HTTP Listeners

HTTP-LISTENER is the object in Araneida responsible for listening to a TCP port and reading requests that come in. When it gets a request, it calls a handler to process it.

It is possible to have more than one http-listener if you are publishing on more than one address or port. Multiple http-listeners may share the same handler, if you wich to publish the same content on many endpoints.

There are presently two concrete implementations of the http-listener interface: THREADED-HTTP-LISTENER (only available if your SBCL has the SB-THREAD feature) and SERVE-EVENT-HTTP-LISTENER. Both of these operate 'in the background' - i.e. without interfering with your interactive use of Lisp, but the serve-event listener blocks requests while it's processing, so is only appropriate if your responses come back in reasonably short time. On the other hand, it's seen a lot more use and is likely to be much more stable at present.

Proxies

If you are using a reverse proxy (e.g. Apache's mod_proxy) in front of Araneida, you will probably want to use {THREADED,SERVE-EVENT}-REVERSE-PROXY-LISTENER. These have an additional TRANSLATIONS slot - this is a list whose elements are urlstrings mapping from the external URL hierarchy that the proxy is configured for to the internal URL that Araneida is listening for. For example,

:translations '(("http://www.examples.com/" "http://www.internal:8000/")
                ("http://images.examples.com/" "http://images.internal:8000/")

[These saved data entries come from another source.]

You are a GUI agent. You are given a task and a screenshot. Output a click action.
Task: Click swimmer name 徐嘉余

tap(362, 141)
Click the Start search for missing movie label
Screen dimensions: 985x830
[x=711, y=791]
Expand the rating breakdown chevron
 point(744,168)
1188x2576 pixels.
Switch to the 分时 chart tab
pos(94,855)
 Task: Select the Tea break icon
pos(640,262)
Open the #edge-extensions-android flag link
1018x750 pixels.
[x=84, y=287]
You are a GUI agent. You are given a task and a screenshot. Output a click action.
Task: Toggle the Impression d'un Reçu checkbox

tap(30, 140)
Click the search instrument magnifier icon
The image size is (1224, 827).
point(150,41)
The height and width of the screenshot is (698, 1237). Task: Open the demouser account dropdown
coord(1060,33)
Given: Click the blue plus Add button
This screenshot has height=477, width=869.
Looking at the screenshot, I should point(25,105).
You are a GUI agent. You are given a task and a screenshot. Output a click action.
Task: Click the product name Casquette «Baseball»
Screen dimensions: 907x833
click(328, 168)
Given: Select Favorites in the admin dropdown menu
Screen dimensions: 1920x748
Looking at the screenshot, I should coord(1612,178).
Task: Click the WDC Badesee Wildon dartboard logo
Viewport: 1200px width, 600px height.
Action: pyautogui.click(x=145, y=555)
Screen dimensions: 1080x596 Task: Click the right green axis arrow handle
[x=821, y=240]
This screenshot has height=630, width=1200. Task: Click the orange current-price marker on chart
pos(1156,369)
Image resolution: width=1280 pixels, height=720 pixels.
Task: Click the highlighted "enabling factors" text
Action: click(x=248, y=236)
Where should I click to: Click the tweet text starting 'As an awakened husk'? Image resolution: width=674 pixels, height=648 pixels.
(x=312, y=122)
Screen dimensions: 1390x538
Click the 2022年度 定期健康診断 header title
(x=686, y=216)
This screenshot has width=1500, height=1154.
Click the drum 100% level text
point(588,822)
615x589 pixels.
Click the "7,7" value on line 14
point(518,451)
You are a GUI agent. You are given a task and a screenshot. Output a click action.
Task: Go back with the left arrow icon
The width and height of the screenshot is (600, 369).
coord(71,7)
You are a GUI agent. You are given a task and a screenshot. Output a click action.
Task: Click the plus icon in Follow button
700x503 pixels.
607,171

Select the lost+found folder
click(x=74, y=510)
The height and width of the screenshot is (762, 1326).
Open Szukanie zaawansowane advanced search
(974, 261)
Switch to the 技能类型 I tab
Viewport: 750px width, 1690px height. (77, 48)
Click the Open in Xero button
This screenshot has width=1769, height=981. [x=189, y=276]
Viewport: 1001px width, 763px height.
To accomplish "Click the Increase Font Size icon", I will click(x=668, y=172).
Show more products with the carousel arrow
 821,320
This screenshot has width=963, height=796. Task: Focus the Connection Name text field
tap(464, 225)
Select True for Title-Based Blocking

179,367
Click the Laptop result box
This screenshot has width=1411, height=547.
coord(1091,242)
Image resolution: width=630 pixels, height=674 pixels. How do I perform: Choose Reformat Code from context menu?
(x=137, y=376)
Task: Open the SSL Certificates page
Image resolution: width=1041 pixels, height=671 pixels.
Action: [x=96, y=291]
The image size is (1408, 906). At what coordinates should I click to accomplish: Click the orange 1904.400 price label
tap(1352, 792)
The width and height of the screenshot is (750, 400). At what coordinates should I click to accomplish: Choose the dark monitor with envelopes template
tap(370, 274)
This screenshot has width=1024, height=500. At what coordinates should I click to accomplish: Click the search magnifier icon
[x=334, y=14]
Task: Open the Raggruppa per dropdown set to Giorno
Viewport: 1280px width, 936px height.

There are two reasons to use this:

  1. Araneida handlers now believe the requests they are seeing are from the public interface, so for example REQUEST-URL will return www.examples.com instead of www.internal. This means that URLs can safely be displayed to the browser and will not cause subsequent requests to bypass the proxy.
  2. the APACHE-CONF-SEGMENT function can be used to print out a chunk of apache.conf syntax containing VirtualHost definitions for the specified translations.

Apache mod_proxy can also cache your responses when so configured. See the documentation on HTTP caching for details.

See example.lisp to learn most of what you need to know about http listeners.